Goal of the exercise: Carry on the list of major events that occurred on April 2 since 1900 from the point where it stops.

Excerpted text:
-=-=-

London, Apr 1 (Reuters) Following are some of the major events to have occurred on April 2 since 1900: 1905 - The Simplon rail tunnel under the Alps linking Switzerland with Italy officially opened.

1947 - The U.N. Security Council voted to appoint the United States as trustee for formerly Japanese-held Pacific islands.

1960 - France signed an agreement with Madagascar which proclaimed the island an independent state within the French community.

1966 - Cecil Scott Forester, author of the Captain Hornblower novels, died. He also wrote ''The African Queen'', which was made into a hugely successful film.

1974 - French president Georges Pompidou died in office.

1982 - Argentina invaded the Falkland Islands and overthrew the British administration. The protectorate had been held by Britain since 1832.

1990 - President Saddam Hussein threatened to incinerate half of Israel with advanced chemical weapons if it joined what he called a big-power conspiracy against Iraq.

1991 - Price rises of up to 200 per cent for basic goods and public transport went into effect throughout the Soviet Union.

1992 - Mafia boss John Gotti, nicknamed ''Teflon Don'' after earlier attempts to try him, was convicted of murder and racketeering in New York.

-=-=-

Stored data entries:
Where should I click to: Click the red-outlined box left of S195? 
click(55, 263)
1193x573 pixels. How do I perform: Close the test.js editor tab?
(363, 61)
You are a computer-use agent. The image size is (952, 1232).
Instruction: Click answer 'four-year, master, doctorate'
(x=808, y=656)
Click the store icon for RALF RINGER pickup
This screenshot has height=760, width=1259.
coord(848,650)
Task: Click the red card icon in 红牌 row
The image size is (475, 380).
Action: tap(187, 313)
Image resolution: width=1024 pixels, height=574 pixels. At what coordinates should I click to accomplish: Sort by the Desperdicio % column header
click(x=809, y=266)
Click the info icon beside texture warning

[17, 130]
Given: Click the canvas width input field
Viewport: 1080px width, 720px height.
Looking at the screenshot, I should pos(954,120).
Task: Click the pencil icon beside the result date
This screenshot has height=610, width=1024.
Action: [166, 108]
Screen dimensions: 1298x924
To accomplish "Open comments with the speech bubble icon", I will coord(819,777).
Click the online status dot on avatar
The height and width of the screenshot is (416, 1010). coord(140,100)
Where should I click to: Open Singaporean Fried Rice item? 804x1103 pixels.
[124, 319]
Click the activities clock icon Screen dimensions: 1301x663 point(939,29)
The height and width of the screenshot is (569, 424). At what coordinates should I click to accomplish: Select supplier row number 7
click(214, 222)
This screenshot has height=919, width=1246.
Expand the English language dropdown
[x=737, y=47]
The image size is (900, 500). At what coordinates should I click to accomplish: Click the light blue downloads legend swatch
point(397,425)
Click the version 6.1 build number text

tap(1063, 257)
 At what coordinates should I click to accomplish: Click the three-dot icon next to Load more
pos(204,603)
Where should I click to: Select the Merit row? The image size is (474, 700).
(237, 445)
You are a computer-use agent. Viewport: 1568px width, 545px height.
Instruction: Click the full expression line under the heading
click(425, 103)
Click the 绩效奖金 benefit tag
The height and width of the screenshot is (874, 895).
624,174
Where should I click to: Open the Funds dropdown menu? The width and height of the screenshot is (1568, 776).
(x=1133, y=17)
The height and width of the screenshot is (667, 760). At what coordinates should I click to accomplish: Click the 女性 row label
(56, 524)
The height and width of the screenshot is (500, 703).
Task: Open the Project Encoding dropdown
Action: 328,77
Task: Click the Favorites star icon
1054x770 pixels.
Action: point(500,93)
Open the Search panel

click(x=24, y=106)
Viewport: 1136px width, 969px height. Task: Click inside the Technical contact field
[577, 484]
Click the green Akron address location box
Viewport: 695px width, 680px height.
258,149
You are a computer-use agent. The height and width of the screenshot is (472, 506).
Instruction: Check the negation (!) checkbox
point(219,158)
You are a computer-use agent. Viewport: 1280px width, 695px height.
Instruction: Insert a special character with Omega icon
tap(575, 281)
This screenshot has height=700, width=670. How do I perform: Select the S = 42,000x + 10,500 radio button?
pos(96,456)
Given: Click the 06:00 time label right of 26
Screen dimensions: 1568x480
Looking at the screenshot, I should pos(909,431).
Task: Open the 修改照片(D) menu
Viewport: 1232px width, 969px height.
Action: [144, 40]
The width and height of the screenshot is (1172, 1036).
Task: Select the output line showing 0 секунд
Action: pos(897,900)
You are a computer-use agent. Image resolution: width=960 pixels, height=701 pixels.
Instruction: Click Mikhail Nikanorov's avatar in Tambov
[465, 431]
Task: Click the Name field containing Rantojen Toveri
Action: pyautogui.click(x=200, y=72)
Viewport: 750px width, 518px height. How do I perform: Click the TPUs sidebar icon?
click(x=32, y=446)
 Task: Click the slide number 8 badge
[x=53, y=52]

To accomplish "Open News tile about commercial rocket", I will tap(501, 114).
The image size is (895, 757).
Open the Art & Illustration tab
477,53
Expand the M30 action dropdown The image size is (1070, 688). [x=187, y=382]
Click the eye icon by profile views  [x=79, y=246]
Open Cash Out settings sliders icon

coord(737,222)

-=-=-

Answer for this exercise:
1998 - Maurice Papon, an official in collaborationist Vichy France, was convicted of arresting Jews to be sent to Nazi death camps in 1942-1944 when he was secretary-general of the Bordeaux prefect's office.

2000 - Tommaso Buscetta, the first Mafia boss to turn his back on Sicily's notorious Cosa Nostra and tell its secrets to investigators, died at 71.

2001 - Officials at Merck&Co. Inc. said that an experimental AIDS vaccine forged from the virus that causes the common cold, blocked the disease from developing into its full-blown stage in laboratory monkeys.

2004 - NATO expanded to 26 members when former communist countries Bulgaria, Estonia, Latvia, Lithuania, Romania, Slovakia and Slovenia joined the organisation.

2005 - Polish-born Pope John Paul II, who headed the Roman Catholic Church for 26 years and played a crucial role in the fall of communism in Europe, died. He was 84.